Records provided below:

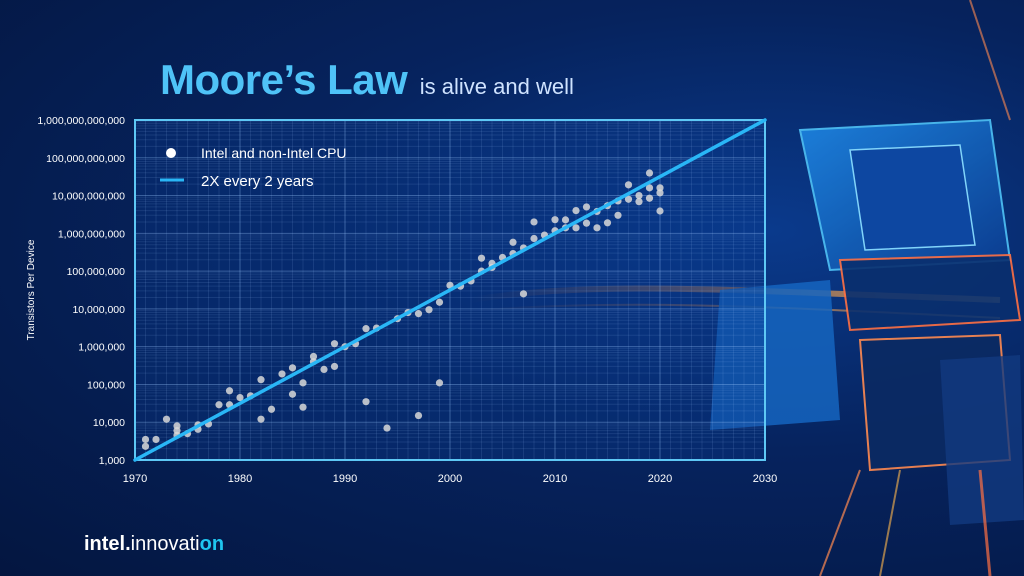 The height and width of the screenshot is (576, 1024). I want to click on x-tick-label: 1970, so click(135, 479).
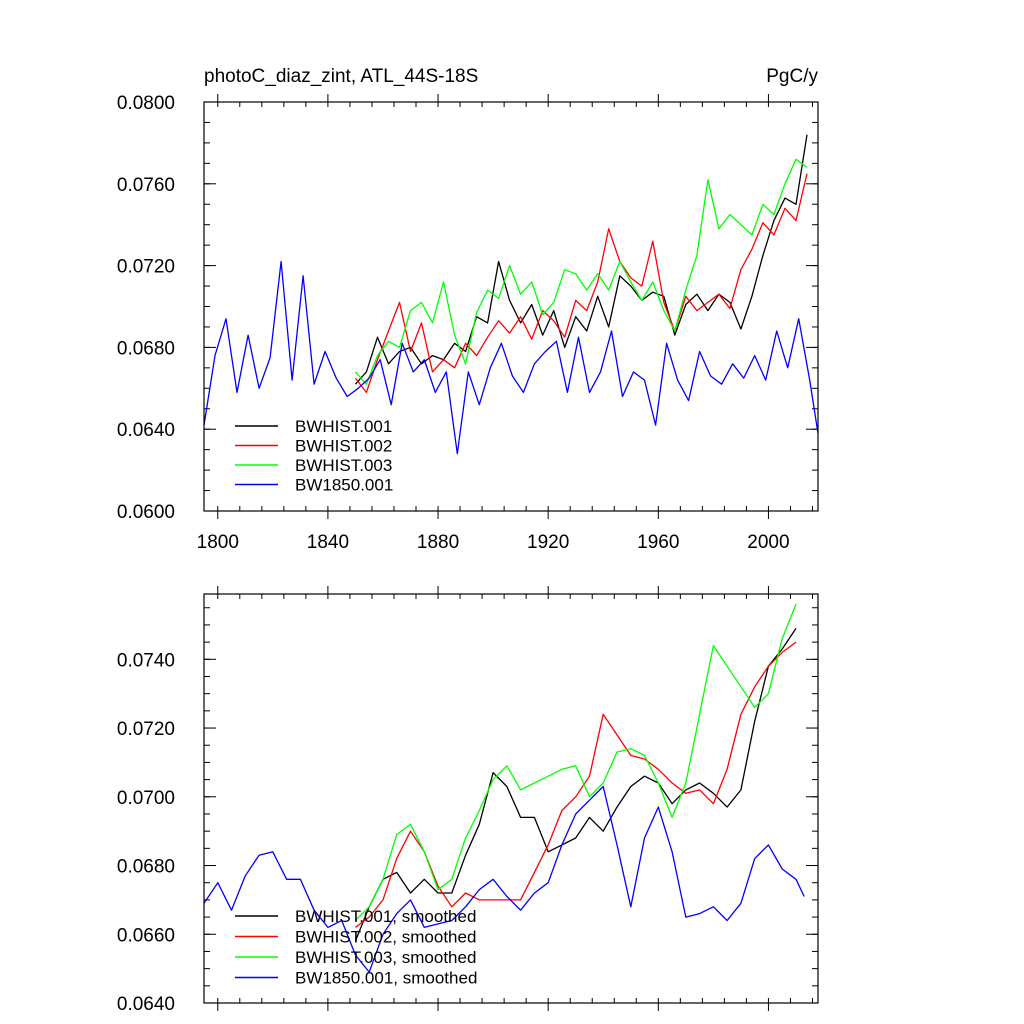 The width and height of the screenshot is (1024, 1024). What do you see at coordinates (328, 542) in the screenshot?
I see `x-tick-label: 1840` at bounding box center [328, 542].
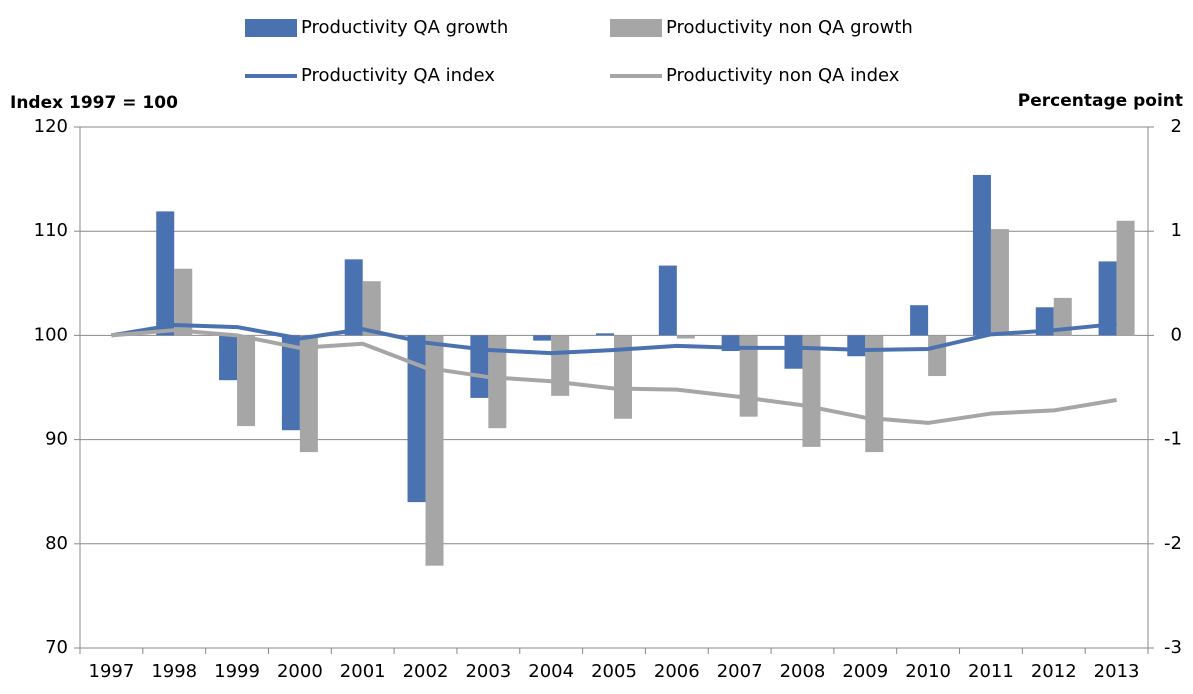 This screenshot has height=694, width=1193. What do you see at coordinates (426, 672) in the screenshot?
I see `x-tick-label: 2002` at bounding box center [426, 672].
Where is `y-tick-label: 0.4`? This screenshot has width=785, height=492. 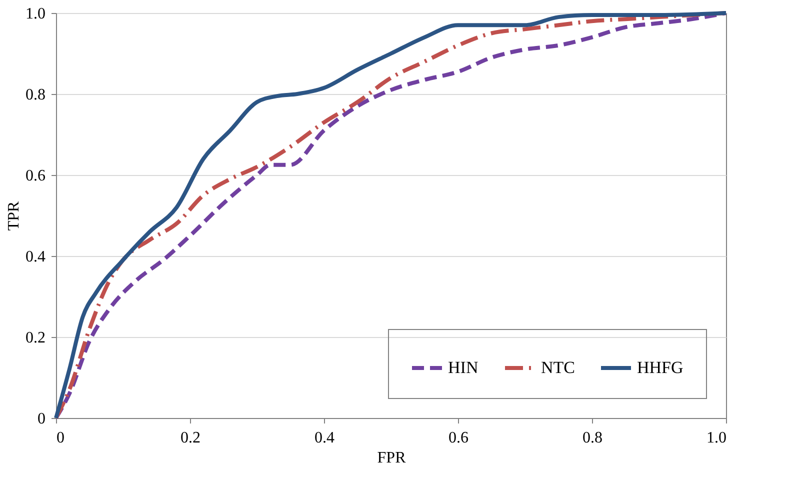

End of Records provided.

■ **Exercise aim**
Please render the data above as a numbered list with one line per item, skipping any blank lines and leaving out the pictures.

■ **Output below**
1.  The height and width of the screenshot is (576, 1024). I want to click on x-tick-label: 1970, so click(135, 479).
2.  The width and height of the screenshot is (1024, 1024). What do you see at coordinates (328, 542) in the screenshot?
3. I see `x-tick-label: 1840` at bounding box center [328, 542].
4.  This screenshot has height=694, width=1193. What do you see at coordinates (426, 672) in the screenshot?
5. I see `x-tick-label: 2002` at bounding box center [426, 672].
6. Where is `y-tick-label: 0.4`? This screenshot has width=785, height=492. 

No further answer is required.